• The problem
Print verbatim every line starting at the one that contains "Task: Click the 检索系统分级 link" and ending at the final line of the records; include both endpoints.

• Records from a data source
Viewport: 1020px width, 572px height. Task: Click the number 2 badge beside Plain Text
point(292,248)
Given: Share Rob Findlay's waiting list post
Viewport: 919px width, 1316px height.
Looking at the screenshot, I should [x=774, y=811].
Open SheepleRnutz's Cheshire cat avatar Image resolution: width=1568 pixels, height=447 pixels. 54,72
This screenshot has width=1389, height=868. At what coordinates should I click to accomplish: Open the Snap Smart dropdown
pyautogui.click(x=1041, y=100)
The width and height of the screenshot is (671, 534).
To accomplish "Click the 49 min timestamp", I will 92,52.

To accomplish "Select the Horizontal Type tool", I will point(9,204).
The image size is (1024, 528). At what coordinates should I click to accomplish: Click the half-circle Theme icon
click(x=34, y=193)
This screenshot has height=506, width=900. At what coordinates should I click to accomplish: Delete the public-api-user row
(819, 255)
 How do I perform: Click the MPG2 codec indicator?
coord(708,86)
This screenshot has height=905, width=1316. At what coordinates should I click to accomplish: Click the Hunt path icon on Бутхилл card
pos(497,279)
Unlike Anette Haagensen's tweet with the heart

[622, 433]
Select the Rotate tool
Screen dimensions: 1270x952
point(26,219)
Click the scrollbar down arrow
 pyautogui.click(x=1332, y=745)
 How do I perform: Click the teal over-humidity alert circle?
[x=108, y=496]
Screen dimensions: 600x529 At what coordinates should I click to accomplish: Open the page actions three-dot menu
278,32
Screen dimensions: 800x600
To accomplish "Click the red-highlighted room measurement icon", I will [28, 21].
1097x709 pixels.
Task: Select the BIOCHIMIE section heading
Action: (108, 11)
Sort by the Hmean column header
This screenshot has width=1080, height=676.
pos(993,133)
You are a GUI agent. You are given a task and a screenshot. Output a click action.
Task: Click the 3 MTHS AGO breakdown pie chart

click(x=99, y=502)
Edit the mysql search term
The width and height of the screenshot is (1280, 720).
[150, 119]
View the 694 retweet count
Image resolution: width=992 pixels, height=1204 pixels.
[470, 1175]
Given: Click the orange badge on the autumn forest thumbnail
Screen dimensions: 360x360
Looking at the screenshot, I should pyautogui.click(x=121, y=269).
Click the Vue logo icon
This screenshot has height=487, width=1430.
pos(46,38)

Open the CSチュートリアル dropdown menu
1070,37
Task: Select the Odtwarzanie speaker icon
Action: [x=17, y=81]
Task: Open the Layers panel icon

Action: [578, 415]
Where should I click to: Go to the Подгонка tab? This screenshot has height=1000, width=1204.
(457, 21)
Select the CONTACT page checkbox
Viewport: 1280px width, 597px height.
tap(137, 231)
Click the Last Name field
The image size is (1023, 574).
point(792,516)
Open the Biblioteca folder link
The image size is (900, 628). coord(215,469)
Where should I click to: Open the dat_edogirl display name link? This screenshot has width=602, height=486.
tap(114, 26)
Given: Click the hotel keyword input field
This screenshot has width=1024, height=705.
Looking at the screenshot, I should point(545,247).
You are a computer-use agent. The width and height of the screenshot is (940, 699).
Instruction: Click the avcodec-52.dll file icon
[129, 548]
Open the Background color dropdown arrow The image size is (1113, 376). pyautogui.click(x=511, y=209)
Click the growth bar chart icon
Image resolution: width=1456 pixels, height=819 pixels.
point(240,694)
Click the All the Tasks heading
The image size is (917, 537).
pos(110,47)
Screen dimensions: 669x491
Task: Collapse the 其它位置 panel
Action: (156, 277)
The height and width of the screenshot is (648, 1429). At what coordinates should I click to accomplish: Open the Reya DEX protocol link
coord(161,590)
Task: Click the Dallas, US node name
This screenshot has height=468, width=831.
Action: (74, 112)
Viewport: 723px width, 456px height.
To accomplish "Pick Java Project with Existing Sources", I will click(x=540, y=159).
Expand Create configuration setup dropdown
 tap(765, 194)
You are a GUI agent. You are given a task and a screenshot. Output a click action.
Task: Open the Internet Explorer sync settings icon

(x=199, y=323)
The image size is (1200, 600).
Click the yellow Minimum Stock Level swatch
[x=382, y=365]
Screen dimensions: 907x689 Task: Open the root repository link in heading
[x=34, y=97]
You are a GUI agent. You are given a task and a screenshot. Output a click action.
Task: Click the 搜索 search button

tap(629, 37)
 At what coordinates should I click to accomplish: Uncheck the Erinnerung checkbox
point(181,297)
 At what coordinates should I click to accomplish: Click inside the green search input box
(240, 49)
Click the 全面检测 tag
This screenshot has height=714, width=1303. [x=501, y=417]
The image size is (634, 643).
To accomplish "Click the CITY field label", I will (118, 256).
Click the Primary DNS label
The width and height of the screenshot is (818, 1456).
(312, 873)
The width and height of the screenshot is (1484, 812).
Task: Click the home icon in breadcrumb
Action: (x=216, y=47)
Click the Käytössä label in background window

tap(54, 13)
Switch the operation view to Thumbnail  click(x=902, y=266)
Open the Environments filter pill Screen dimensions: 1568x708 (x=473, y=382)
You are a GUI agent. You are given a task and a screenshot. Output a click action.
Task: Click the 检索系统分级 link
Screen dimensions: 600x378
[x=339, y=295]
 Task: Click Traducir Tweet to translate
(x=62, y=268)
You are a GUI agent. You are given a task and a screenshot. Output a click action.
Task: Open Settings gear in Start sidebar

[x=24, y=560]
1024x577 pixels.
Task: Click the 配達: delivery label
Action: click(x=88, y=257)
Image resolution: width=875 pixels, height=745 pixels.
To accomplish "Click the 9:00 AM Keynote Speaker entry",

• Answer to the problem
Task: Click the 检索系统分级 link
Screen dimensions: 600x378
[x=339, y=295]
 Task: Click Traducir Tweet to translate
(x=62, y=268)
You are a GUI agent. You are given a task and a screenshot. Output a click action.
Task: Open Settings gear in Start sidebar

[x=24, y=560]
1024x577 pixels.
Task: Click the 配達: delivery label
Action: click(x=88, y=257)
Image resolution: width=875 pixels, height=745 pixels.
To accomplish "Click the 9:00 AM Keynote Speaker entry",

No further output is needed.